These operating conditions may be reflected in user inputs,
feedback from the machine, and other monitored or sensed
parameters. This adaptive control system may also store in its
memory some preset parameters for the particular machine.
[0077] Based on all these parameters, this adaptive control system
calculates the optimal waveform profile for the electric machine.
It then drives the electric machine according to that profile. The
cycle repeats up to thousands of times per second.
[0078] This adaptive control system takes advantage of the maximum
number of independent control parameters for any given electric
machine. That gives greater freedom to optimize. In turn, that
allows motors and generators to perform better than bigger, heavier
machines, particularly more efficiently.
[0079] This adaptive control system can be used with almost any
motor design, improving performance by improving control. But the
most advantages may be gained with an adaptive electric motor,
since its architecture allows for more effective control than
conventional motor designs.
Improved Overall Efficiency
[0080] One big advantage of an adaptive control system comes from
improved efficiency. Most electric machines operate efficiently
only within a narrow range of operating speeds. For example, an
electric motor used in an electric car may be advertised as having
a drive train that is over 90% efficient.
[0081] Typically, that 90% efficiency is for steady cruising over
level ground at relatively slow speeds, with no starts or stops.
The drive train will usually be much less efficient, sometimes even
50% or less, over the entire driving cycle of a typical car.
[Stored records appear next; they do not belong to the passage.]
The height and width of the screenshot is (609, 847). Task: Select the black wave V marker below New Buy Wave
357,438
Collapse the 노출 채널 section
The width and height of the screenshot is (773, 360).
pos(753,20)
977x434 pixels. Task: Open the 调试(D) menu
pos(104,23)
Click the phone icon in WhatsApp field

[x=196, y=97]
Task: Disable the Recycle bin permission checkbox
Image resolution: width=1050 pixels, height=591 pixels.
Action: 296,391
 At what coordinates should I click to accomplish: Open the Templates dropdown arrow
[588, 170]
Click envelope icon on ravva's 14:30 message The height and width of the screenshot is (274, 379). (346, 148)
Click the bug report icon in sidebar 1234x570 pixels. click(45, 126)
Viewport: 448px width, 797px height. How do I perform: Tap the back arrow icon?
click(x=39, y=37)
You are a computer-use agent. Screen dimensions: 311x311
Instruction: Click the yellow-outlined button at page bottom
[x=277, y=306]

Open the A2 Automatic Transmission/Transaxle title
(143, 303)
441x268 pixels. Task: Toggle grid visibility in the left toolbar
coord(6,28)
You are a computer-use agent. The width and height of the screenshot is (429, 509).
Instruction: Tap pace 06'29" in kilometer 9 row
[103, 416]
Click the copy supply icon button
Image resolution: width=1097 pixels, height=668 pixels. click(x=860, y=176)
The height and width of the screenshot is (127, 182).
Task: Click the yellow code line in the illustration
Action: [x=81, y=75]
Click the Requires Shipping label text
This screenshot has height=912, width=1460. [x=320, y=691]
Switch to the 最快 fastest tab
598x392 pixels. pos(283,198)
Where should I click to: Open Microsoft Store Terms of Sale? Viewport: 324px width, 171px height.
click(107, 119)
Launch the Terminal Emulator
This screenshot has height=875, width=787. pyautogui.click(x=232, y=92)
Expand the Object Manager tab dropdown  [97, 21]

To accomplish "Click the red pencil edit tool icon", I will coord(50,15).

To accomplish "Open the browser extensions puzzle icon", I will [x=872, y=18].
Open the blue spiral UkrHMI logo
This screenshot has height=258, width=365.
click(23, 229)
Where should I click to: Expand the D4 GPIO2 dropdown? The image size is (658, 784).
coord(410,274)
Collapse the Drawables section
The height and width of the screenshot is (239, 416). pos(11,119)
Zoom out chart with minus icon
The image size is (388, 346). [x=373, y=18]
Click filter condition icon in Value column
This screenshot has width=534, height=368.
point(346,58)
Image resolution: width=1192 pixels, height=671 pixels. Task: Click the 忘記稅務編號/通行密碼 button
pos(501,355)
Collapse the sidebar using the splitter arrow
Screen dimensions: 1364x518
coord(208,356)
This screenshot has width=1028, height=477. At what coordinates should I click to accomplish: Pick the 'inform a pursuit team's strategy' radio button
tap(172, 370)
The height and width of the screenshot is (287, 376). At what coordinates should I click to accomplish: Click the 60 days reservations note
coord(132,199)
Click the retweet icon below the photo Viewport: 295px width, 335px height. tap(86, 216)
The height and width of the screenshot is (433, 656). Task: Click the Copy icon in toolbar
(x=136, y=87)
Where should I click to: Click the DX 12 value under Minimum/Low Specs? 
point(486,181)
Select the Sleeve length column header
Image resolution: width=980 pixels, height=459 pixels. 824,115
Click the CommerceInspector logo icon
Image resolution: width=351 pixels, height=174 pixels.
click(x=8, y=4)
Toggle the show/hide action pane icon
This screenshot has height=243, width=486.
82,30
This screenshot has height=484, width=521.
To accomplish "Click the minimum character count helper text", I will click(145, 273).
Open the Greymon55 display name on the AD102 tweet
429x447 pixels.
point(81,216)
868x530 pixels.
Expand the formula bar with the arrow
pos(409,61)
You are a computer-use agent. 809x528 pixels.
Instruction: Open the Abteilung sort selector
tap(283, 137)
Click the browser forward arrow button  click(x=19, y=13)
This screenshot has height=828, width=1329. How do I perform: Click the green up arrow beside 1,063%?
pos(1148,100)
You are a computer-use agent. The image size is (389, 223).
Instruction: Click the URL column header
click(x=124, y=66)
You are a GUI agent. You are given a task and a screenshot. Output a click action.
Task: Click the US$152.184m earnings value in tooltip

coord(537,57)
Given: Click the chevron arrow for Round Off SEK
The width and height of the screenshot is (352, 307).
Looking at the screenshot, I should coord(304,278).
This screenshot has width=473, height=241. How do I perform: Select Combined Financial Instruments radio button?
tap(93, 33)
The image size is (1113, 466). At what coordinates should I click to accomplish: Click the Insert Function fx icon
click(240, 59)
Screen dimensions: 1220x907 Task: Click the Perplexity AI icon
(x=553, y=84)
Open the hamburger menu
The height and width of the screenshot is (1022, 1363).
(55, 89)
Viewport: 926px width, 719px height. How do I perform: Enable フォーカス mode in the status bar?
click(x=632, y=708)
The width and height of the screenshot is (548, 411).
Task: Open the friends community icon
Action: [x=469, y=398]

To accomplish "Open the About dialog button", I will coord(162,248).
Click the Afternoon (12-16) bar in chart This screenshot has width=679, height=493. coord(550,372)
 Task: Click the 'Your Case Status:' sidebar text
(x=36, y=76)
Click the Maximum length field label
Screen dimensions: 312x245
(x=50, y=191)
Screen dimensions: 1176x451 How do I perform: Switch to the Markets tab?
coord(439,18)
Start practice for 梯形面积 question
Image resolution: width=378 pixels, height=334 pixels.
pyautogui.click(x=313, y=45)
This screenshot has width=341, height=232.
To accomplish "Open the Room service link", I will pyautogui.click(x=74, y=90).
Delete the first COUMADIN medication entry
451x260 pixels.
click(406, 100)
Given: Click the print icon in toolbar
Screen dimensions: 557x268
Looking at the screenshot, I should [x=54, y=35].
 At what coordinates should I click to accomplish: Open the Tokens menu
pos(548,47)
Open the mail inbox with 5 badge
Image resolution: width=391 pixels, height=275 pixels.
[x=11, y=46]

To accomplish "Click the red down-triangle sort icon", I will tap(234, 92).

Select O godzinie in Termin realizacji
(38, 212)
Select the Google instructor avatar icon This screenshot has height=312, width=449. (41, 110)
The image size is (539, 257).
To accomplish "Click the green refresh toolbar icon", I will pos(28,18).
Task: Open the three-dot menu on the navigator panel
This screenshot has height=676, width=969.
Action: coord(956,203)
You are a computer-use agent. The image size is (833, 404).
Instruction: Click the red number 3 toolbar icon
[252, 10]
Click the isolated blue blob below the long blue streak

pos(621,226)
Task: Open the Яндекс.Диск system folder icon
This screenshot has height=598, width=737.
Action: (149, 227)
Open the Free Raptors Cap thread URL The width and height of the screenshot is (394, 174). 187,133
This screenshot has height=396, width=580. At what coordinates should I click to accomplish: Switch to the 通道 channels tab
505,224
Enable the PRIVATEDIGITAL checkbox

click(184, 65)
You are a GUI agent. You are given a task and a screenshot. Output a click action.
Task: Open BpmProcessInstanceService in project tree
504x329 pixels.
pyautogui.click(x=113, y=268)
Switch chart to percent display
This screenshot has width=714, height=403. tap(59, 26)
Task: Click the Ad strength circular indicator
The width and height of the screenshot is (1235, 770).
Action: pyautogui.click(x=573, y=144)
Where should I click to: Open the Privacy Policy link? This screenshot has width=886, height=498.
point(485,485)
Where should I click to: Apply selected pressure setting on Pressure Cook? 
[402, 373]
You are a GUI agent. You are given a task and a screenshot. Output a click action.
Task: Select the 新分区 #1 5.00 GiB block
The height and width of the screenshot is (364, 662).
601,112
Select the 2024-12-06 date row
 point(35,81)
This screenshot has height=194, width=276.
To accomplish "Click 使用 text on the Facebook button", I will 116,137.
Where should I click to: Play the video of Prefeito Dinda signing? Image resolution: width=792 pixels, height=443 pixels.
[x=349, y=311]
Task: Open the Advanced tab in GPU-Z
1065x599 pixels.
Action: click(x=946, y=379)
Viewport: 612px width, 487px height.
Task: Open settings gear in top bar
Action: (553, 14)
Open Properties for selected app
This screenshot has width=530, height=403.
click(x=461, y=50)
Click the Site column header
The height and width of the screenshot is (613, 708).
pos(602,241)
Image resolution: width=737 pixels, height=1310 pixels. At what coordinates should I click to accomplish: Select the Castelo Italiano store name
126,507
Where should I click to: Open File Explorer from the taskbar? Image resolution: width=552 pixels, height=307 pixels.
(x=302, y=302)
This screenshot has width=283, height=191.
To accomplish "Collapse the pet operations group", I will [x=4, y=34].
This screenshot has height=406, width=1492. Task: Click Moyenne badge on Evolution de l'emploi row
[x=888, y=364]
[0082] An adaptive control system provides better performance. An
electric car with an adaptive control system for its motors, a
well-designed motor system, and advanced batteries and central
controller, may be 90% efficient 90% of the time. That's a big
difference.
[0083] Many fans and pumps have dampers or throttle valves to
control flow. These waste energy. An adaptive motor that can
operate efficiently at variable speeds provides a much better
solution. For centrifugal fans and pumps the power input is
proportional to the cube of the speed, while the flow is
proportional to the speed.
[0084] That means that when speed (or flow) of the fan or pump can
be reduced, power consumption can potentially be reduced. Instead
of wasting energy by using mechanical flow control in fans and
pumps, energy can be saved by using an adaptive motor to drive them
at variable speeds.
[0085] For some specific machine speed, or for some specific load,
or for some other specific condition, a conventional control system
may provide the same, or even higher, specific efficiency as the
adaptive control system of this invention. But considering the
whole range of operation of the machine, or overall efficiency of
the machine operating in a real environment, this adaptive control
system may well give efficiency that can not be approached by
conventional systems.
[0086] This adaptive control system may also provide greatly
increased efficiency in certain applications. As noted above, this
adaptive control system may provide significantly greater
efficiency than existing control systems, particularly for machines
operating at variable speeds.
[0087] Of course, efficiency can be improved only to the degree
that there is wasted energy. If a machine's overall efficiency
exceeds 90%, there may be little room for improvement.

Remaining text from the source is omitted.